Sunday, 26 November 2006

victory

Hooray! Another non-Boggart book by Susan Cooper. I thought King of Shadows was great and so was mightily disappointed by the Boggart titles. Maybe they were just younger than my usual. Anyway, this was great, another now-and-then book like King but without the blatant time travel, and with a small nod to King as well, with a boy from North Carolina, i.e. Nat, playing Ariel at the current Globe. A fun quick read with Horatio Nelson and Mystic Seaport and the usefulness of reading old books. Good stuff.

buddy in a box

Blake likes to hide in his box and to know we know he's in his box. Somehow, having him in his box on the chair next to me is better than having him in his box way off on top of his cage: even though I can't see or feel him, just the proximity matters. His latest oatmeal box held two 4.5 lb. bags and has a handle in one side: a narrow oval window, like an archer's window. Depending on what he's doing in his box, sometimes the tip of his tail pokes through either door or window and it is not permissible (though it is naughtily fun) to give the feathers a quick tug. Sometimes just the beak emerges around an edge of cardboard as he widens the apertures, and if he's concentrating very hard on his chewing sometimes he doesn't notice a finger laid on the upper mandible, at least not for a moment or two. If I could find a box to fit in his travel cage, I bet he wouldn't fret nearly as much on those rare occasions he has to be in it. It would have to have proper acoustics for singing and beak-tapping, of course.

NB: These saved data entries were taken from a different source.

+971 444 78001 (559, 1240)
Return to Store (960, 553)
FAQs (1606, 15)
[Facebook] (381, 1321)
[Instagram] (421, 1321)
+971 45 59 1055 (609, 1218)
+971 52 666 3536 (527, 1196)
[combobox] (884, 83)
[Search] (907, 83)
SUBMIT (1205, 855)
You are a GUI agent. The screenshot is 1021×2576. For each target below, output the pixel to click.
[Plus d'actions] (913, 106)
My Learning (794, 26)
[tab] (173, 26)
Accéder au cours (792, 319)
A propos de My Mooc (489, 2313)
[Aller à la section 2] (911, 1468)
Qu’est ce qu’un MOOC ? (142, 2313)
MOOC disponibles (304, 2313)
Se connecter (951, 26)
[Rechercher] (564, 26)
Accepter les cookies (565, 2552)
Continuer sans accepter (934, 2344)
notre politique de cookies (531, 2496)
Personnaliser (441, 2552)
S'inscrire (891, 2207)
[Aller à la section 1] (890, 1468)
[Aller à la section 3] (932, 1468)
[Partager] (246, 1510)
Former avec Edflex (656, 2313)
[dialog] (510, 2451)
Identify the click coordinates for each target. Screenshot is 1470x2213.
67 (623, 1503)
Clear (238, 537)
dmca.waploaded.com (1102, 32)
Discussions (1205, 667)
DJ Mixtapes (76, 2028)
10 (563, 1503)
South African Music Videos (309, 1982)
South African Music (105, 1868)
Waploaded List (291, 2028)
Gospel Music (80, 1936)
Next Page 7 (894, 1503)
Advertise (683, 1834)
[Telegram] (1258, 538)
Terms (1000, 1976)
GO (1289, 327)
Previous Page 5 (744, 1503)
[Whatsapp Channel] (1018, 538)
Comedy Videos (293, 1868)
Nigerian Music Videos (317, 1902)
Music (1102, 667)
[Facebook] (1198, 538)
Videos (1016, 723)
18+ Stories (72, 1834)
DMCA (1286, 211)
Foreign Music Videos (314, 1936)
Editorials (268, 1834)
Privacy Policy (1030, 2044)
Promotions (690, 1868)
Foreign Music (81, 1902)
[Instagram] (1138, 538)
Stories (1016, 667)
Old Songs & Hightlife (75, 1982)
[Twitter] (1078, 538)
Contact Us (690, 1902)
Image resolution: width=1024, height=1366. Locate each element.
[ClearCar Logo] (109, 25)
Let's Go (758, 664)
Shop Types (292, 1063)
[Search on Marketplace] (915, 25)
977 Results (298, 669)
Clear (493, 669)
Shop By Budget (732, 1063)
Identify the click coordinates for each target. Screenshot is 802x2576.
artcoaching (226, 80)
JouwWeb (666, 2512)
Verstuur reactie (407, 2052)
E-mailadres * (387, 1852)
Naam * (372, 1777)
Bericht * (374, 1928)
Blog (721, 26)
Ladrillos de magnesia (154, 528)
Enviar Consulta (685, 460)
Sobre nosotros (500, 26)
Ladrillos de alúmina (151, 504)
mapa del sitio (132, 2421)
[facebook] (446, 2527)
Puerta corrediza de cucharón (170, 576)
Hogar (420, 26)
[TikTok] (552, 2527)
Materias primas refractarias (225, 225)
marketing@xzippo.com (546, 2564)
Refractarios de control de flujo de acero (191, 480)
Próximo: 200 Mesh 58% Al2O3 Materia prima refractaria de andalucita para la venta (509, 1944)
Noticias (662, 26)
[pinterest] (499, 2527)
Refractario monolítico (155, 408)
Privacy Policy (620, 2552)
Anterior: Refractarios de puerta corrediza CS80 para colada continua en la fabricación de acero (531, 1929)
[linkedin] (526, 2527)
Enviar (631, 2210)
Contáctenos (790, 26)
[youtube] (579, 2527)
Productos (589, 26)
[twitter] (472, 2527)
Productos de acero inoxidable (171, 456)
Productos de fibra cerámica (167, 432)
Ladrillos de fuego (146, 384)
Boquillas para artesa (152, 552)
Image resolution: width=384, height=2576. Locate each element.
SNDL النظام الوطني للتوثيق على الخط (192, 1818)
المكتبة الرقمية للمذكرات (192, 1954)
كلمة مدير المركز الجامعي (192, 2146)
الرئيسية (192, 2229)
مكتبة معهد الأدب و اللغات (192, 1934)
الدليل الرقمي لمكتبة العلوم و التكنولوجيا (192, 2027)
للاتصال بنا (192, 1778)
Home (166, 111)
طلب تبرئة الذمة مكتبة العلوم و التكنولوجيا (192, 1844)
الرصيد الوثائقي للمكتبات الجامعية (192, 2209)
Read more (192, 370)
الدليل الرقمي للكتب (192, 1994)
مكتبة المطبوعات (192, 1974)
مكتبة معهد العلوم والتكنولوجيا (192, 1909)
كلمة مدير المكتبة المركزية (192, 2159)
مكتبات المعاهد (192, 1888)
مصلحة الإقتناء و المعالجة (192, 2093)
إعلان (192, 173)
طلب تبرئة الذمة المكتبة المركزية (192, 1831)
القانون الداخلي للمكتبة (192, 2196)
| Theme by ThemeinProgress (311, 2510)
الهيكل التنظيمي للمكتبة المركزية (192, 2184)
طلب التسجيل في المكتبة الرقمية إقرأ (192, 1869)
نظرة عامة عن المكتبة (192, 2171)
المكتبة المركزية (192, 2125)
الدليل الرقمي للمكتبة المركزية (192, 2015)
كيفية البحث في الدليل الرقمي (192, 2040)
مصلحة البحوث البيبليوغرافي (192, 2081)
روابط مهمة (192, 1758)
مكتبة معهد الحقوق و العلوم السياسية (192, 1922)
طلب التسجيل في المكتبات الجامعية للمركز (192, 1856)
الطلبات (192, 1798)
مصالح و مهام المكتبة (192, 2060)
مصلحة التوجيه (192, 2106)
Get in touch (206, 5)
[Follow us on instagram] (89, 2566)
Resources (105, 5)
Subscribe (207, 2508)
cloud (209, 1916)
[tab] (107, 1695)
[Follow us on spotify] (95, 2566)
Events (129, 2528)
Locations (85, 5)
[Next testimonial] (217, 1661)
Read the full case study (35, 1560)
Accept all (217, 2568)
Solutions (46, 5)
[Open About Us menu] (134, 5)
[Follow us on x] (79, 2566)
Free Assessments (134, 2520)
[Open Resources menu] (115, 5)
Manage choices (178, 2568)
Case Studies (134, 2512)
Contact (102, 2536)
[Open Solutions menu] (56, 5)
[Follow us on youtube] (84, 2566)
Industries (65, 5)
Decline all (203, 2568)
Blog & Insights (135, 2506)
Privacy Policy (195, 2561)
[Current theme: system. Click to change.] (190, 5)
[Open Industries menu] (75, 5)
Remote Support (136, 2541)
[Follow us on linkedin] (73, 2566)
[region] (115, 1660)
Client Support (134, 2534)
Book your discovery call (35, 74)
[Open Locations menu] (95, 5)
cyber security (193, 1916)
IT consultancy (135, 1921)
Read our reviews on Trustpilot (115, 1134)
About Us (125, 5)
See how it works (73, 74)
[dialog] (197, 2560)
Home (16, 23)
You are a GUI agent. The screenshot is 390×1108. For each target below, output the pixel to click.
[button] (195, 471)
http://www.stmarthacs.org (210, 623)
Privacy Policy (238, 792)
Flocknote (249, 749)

Thanksgiving was a rough day for the buddy: we were cleaning and cooking until 2, and then after guests arrived pretending to be normal people who don't let a bird roam around the house, on the floor, on the dining table, whining whenever whatever is not quite to his liking. I had set him up in the opposite corner of the dining room than usual, out of the way of diners' chairs and with a good view of the kitchen. After the turkey came out of the oven, we opened his cage; during basting he had to be locked up. His schedule was so interrupted that he took his mid-afternoonn nap on top of his cage. I really wanted to get a photograph of him tucked on the corner of his cage--"Blake supervises the Thanksgiving preparations"--but clean hands and tuckage never coincided.

Finally, well after dinner, with RDC's sister and nephew and Maven and Mr. Maven and I playing Scattergories around the dining table, Blake perched on RDC's knee in the living room and told him and his mother his tale of woe of the day. This is a prolonged dirge (or hey, perhaps my new vocabulary word "threnody") about the calamity of his day, distinct from the whistling that accompanies shaving and similar fun activities and from the "I'm so lonely I have to sing to my own foot" blues and from the "I'm not a songbird at all and not a songster like my older brother Percy but I do love this keening that my parents indulgently call song." It involves some whining and some chattering but mostly he sounds like the Scarecrow--"They took my arms and they threw them over there! and then they took my legs and they threw them over there!" Immediately upon finishing (it took a long time, maybe 20 minutes), he yawned himself into a tuck (each yawn ends with his head turned farther and farther around) and went to sleep. Such a hard day.

Since I've been typing he has emerged from his box and demanded a cave. I bent my knees to either side, so he has been playing between my calves under his box. Aha, back in the box. This means I can sign his parent-tether over to RDC without disrupting his play or breaking his heart.